- SOURCE MATERIAL -
++++
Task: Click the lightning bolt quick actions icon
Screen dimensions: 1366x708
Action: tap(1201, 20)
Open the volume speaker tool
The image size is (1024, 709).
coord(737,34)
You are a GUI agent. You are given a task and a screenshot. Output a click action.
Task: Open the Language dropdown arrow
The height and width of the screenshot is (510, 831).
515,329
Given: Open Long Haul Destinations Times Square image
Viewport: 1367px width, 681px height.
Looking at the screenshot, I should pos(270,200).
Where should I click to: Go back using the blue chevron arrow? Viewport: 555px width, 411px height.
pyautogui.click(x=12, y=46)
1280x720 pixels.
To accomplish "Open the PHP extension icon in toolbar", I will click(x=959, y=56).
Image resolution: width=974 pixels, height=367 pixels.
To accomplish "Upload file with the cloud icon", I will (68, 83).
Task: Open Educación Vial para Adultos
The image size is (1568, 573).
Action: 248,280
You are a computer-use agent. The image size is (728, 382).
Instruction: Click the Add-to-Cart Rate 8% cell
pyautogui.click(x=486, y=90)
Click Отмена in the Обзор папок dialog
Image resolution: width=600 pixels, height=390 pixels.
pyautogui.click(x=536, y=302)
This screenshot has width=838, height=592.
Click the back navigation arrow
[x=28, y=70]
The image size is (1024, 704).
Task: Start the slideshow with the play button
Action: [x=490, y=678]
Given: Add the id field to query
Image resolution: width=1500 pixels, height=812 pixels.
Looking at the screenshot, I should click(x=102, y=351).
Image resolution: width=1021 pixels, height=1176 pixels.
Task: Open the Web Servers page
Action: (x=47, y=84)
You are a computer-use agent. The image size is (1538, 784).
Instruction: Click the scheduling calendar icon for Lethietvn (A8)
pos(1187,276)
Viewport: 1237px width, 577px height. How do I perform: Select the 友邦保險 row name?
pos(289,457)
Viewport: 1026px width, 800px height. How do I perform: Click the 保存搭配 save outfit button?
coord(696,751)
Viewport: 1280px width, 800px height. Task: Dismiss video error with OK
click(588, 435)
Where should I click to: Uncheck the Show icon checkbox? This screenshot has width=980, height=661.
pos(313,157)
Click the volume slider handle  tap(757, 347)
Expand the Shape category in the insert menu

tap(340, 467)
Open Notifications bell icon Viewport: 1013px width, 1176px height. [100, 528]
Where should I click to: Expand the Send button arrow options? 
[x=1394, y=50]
++++
- WHAT THE TASK REQUIRES -
The full listing, retyped exactly, is the expected answer.

- EXERCISE OUTPUT -
Task: Click the lightning bolt quick actions icon
Screen dimensions: 1366x708
Action: tap(1201, 20)
Open the volume speaker tool
The image size is (1024, 709).
coord(737,34)
You are a GUI agent. You are given a task and a screenshot. Output a click action.
Task: Open the Language dropdown arrow
The height and width of the screenshot is (510, 831).
515,329
Given: Open Long Haul Destinations Times Square image
Viewport: 1367px width, 681px height.
Looking at the screenshot, I should pos(270,200).
Where should I click to: Go back using the blue chevron arrow? Viewport: 555px width, 411px height.
pyautogui.click(x=12, y=46)
1280x720 pixels.
To accomplish "Open the PHP extension icon in toolbar", I will click(x=959, y=56).
Image resolution: width=974 pixels, height=367 pixels.
To accomplish "Upload file with the cloud icon", I will (68, 83).
Task: Open Educación Vial para Adultos
The image size is (1568, 573).
Action: 248,280
You are a computer-use agent. The image size is (728, 382).
Instruction: Click the Add-to-Cart Rate 8% cell
pyautogui.click(x=486, y=90)
Click Отмена in the Обзор папок dialog
Image resolution: width=600 pixels, height=390 pixels.
pyautogui.click(x=536, y=302)
This screenshot has width=838, height=592.
Click the back navigation arrow
[x=28, y=70]
The image size is (1024, 704).
Task: Start the slideshow with the play button
Action: [x=490, y=678]
Given: Add the id field to query
Image resolution: width=1500 pixels, height=812 pixels.
Looking at the screenshot, I should click(x=102, y=351).
Image resolution: width=1021 pixels, height=1176 pixels.
Task: Open the Web Servers page
Action: (x=47, y=84)
You are a computer-use agent. The image size is (1538, 784).
Instruction: Click the scheduling calendar icon for Lethietvn (A8)
pos(1187,276)
Viewport: 1237px width, 577px height. How do I perform: Select the 友邦保險 row name?
pos(289,457)
Viewport: 1026px width, 800px height. How do I perform: Click the 保存搭配 save outfit button?
coord(696,751)
Viewport: 1280px width, 800px height. Task: Dismiss video error with OK
click(588, 435)
Where should I click to: Uncheck the Show icon checkbox? This screenshot has width=980, height=661.
pos(313,157)
Click the volume slider handle  tap(757, 347)
Expand the Shape category in the insert menu

tap(340, 467)
Open Notifications bell icon Viewport: 1013px width, 1176px height. [100, 528]
Where should I click to: Expand the Send button arrow options? 
[x=1394, y=50]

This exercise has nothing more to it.